59 Background: The role of lung metastasectomy in mCRC remains a topic of particular controversy, being uncertain which patients benefit more from it and whether it leads to better survival outcomes. Our aim was to identify clinical and molecular differences and survival data in a cohort from a tertiary care hospital. Methods: We retrospectively analyzed 115 patients with lung metastases from colorectal cancer (CRC) in a tumor registry from 2015 to 2021, analyzing clinical and molecular characteristics, as well as overall survival (OS) data of patients who received lung metastasectomy versus patients who did not. Results: Among all patients, 36 (31.3%) received pulmonary metastases surgery. Patients undergoing metastases resection had more frequently ECOG 0 (51.4% vs 20.8%, p = 0.0011), resected primary tumor (100% vs 78.5%, p = 0.0026), metachronous metastatic disease (75% vs 46.8%, p = 0.0048) and a single metastatic location (79.4% vs 41%, p = 0.0002). In addition, none of them had BRAF mutation (0% vs 17.1%, p = 0.04); however, no statistically significant differences were found regarding KRAS, NRAS, PI3K, HER2 or presence of microsatellite instability (MSI). Patients who received lung metastasectomy had higher BMI (26.1 vs 24.4, p = 0.037) and lower mean levels of CEA (19.5 vs 142.9, p = 0.007), CA 19.9 (30.6 vs 244.9, p = 0.011) and LDH (159 vs 211.9, p = 0.018).
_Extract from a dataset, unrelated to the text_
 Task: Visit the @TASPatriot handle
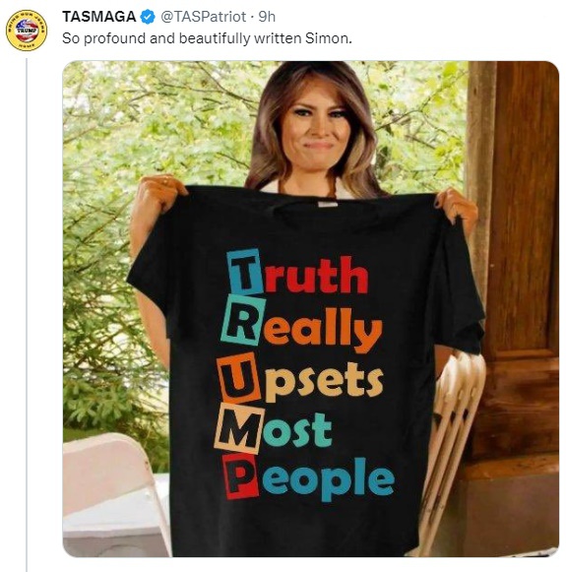pyautogui.click(x=204, y=17)
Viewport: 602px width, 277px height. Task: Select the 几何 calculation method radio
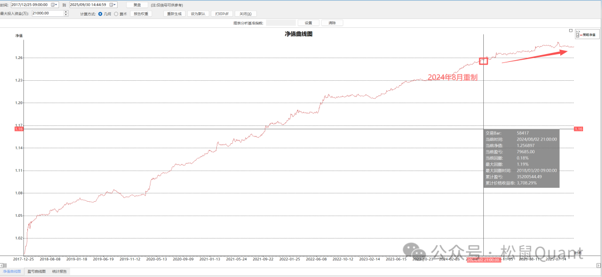pyautogui.click(x=100, y=13)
We found an OS benefit in patients undergoing metastatic surgery (median not reached (NR) vs 41.4 months, HR for death 0.27, 95% CI, 0.14 - 0.53, p < 0.000); a multivariate analysis confirmed that this benefit was independent from the characteristics mentioned above. The median progression-free survival (PFS) after metastases resection was 53.3 months. Conclusions: In our study, patients who were more likely to receive lung metastasectomy were those with ECOG 0, resected primary tumor, metachronous disseminated disease, a single metastatic location, native BRAF mutation status and low CEA, CA 19.9 and LDH levels, with a significant OS benefit associated.